In 2012, while playing a small part supporting the Quebec movement against fracking, I learned an important lesson about fracking: It’s next to impossible to fight fracking campaigns one company or project at a time. By the time you’ve stopped one fracking well, a hundred more have gone up. Knowing this, the only way to stop fracking is often to force a government to give up or at least back off on a plan to frack an entire gas deposit. In Quebec, a powerful network of community organizations rose up to oppose fracking, helped along by an innovative campaign called Moratoire d’une Generation. Organizers deployed a wide range of tactics, but focused almost across the board on bringing opposition to fracking into the public sphere. They focused on town halls, community meetings, mass public trainings and civil disobedience pledges — along with other tactics — which brought the decision over fracking out of the back rooms and into peoples’ living rooms and community halls. By doing this, they also shifted how the movement viewed power in the context of where the authority to make a decision over the future of fracking in Quebec lay. In 2013, Quebec organizers won their first fracking moratorium.
A year later, organizers in Nova Scotia did something similar. During a public consultation on fracking organized by the provincial government, organizers got to work bringing concerned residents out en masse. Rather than treating the process as simply a forum to engage with decision makers, the consultation itself became a venue where communities clearly made a very public decision over the future of fracking where they lived. Shortly after the consultation process, the government started a process that would lead to a fracking ban in the province.
Similar strategies have been used in other fracking campaigns, fights to stop coal exports, and to win sweeping legislative victories over all fossil fuels in places like Portland, Maine and Portland, Oregon. The question is: Could we do this on a larger scale? Can we work to open up spaces that allow the climate movement of an entire nation to bring the fight over keeping fossil fuels in the ground to a public venue, where we can use people power to tip the scales in our favor? I, for one, think we can, but not without good movement DNA.
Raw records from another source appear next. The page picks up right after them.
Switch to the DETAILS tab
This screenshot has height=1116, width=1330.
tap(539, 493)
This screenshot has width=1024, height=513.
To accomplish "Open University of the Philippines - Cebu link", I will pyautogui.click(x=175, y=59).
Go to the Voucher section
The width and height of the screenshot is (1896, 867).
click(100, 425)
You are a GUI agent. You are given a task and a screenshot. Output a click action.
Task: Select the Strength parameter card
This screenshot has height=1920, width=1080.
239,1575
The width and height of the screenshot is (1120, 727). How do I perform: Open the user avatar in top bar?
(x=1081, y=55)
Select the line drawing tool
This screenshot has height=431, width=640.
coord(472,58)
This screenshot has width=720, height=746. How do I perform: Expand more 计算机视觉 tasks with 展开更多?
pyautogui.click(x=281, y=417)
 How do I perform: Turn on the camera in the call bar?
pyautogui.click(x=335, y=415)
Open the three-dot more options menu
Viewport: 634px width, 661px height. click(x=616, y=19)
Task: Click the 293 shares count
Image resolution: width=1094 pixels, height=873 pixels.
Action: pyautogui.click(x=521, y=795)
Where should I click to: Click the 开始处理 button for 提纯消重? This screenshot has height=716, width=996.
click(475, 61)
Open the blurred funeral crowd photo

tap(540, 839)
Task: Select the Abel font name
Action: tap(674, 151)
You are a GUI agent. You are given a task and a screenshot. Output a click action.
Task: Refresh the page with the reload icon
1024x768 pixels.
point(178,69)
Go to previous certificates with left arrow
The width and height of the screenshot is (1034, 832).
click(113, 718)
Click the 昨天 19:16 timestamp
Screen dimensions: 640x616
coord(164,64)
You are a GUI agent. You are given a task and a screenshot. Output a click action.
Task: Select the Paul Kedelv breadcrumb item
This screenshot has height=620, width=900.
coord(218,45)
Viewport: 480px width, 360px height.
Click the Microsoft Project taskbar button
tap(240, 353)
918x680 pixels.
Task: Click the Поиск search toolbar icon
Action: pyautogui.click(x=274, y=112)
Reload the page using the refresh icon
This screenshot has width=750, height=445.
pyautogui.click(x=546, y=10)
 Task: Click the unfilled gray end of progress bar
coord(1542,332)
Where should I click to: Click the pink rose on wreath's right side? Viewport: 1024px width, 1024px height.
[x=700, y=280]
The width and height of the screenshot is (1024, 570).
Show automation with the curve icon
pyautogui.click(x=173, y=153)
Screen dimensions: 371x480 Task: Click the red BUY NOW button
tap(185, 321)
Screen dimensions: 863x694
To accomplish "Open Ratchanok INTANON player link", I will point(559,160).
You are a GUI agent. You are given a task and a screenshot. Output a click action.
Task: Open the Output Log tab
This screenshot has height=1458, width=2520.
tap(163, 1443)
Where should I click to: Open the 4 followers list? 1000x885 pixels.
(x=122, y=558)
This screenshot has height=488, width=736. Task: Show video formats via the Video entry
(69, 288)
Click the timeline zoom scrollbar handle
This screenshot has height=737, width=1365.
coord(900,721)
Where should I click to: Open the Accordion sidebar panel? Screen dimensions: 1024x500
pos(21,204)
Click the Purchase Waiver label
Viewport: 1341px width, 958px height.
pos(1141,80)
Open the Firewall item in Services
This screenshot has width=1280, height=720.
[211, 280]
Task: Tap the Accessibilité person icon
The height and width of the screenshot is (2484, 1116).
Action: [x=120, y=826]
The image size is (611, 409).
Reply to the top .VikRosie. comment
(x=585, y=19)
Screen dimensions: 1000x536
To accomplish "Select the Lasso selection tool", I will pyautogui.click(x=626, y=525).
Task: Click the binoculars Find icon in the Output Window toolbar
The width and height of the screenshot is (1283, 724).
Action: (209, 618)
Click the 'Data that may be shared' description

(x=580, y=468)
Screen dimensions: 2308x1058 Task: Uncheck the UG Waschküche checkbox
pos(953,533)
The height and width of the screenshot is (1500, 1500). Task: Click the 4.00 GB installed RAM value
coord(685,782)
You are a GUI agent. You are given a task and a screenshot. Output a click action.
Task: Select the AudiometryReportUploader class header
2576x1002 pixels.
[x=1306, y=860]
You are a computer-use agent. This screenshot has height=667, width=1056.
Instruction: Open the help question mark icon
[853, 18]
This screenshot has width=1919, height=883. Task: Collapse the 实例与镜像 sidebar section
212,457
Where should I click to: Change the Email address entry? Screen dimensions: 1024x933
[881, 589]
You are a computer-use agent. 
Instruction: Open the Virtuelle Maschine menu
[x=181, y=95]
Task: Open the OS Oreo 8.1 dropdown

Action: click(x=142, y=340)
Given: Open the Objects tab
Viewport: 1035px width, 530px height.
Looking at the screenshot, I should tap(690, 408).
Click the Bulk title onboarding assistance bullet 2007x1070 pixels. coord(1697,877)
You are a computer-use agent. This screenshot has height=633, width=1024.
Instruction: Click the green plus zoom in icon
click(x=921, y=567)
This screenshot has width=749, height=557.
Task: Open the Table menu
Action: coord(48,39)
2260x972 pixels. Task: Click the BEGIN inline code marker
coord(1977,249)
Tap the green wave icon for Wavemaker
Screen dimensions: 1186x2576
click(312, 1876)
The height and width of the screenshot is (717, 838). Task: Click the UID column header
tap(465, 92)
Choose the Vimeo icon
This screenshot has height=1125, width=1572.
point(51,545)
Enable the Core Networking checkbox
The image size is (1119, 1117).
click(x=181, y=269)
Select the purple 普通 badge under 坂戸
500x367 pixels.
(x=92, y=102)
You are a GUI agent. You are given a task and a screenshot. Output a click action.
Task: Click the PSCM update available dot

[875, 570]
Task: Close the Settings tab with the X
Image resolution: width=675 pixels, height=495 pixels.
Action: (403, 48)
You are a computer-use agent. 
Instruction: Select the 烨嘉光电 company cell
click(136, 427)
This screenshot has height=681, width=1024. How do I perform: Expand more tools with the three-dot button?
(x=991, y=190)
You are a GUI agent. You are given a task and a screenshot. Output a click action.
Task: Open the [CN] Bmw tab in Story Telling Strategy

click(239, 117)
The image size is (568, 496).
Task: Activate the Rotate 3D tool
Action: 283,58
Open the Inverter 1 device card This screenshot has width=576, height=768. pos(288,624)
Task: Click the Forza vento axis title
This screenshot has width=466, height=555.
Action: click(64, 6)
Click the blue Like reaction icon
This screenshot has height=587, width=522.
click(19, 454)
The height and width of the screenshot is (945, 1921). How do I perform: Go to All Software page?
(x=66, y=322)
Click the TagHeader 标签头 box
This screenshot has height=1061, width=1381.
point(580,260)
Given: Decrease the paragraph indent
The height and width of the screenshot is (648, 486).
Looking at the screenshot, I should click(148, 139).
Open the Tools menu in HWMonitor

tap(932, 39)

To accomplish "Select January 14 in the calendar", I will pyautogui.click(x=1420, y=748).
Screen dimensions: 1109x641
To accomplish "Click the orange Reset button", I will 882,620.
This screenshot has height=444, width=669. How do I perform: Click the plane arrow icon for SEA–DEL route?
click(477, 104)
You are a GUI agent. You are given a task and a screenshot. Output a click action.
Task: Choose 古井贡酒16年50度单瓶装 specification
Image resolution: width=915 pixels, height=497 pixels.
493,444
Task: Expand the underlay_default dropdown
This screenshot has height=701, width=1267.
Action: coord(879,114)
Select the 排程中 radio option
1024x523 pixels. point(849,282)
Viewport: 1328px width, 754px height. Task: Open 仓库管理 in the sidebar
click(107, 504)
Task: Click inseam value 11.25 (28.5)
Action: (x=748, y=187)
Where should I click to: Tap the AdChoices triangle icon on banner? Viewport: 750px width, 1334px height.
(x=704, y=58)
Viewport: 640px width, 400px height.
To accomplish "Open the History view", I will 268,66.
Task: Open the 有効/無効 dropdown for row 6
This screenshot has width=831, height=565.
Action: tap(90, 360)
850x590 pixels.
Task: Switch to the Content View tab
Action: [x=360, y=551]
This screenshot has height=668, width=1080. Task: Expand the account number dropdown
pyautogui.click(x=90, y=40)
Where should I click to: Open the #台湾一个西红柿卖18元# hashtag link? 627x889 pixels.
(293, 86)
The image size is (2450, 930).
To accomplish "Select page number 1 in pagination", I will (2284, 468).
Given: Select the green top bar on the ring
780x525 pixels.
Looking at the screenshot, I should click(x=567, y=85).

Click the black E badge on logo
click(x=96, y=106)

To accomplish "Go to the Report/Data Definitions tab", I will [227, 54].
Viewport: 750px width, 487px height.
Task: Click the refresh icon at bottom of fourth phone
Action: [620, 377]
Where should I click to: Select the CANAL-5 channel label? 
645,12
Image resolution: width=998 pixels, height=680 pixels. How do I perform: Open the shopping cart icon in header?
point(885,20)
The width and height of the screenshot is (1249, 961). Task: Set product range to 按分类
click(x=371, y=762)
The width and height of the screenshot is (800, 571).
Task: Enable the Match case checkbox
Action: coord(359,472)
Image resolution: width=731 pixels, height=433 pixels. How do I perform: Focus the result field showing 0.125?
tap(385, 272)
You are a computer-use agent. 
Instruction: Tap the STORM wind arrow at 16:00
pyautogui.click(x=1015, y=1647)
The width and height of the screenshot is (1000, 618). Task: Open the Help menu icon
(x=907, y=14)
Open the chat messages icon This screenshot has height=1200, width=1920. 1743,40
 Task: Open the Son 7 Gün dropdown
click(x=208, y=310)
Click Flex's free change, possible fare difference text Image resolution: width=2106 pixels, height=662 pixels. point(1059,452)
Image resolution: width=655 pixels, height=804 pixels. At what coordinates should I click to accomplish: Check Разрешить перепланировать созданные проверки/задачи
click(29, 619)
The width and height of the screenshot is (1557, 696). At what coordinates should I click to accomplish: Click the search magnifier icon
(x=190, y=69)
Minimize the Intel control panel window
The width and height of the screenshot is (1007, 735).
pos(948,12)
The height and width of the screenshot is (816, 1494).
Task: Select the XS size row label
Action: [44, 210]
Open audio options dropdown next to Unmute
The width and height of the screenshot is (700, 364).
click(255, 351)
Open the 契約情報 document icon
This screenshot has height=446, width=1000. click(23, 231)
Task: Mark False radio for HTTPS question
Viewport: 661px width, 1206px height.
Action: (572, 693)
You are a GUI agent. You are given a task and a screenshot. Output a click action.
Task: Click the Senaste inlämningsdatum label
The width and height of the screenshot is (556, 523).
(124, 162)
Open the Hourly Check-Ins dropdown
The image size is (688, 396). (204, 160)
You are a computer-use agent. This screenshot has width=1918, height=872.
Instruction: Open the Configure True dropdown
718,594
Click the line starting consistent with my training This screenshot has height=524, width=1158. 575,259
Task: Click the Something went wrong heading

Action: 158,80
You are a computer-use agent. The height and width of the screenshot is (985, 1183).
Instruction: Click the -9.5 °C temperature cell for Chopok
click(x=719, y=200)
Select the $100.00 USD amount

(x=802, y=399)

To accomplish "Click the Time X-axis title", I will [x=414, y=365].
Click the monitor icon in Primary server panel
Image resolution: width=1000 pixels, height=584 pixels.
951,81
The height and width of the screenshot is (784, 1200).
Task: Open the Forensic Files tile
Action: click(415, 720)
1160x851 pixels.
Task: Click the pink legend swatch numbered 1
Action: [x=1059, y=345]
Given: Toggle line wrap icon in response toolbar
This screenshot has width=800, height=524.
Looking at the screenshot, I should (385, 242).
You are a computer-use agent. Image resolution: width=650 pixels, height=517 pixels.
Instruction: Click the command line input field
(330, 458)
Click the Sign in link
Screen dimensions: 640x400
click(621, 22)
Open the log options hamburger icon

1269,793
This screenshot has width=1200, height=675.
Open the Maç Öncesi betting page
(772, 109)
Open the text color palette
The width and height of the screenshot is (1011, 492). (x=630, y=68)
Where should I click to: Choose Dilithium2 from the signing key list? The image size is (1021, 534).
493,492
We no longer have climate denial to rally behind, and with it’s disappearing relevance we’re losing many of our most vicious political opponents. In this vacuum, we need strategies that are grounded in a DNA that is inviting towards many players and reflects the needs of a growing mass movement. We need to interrogate how power is viewed and held, as well as how both power and privilege play out — not just in the world we’re fighting to change, but also in this movement. To hold to this, we need to build a DNA that is responsive and inviting, that grows with conflict rather than cracking and dividing. Fundamentally, we need to understand — and to lay as the cornerstone of this movement’s DNA — the notion that our only hope of solving the climate crisis is trusting, investing in, and dedicating ourselves to the next phase of building a people-powered movement from the ground up.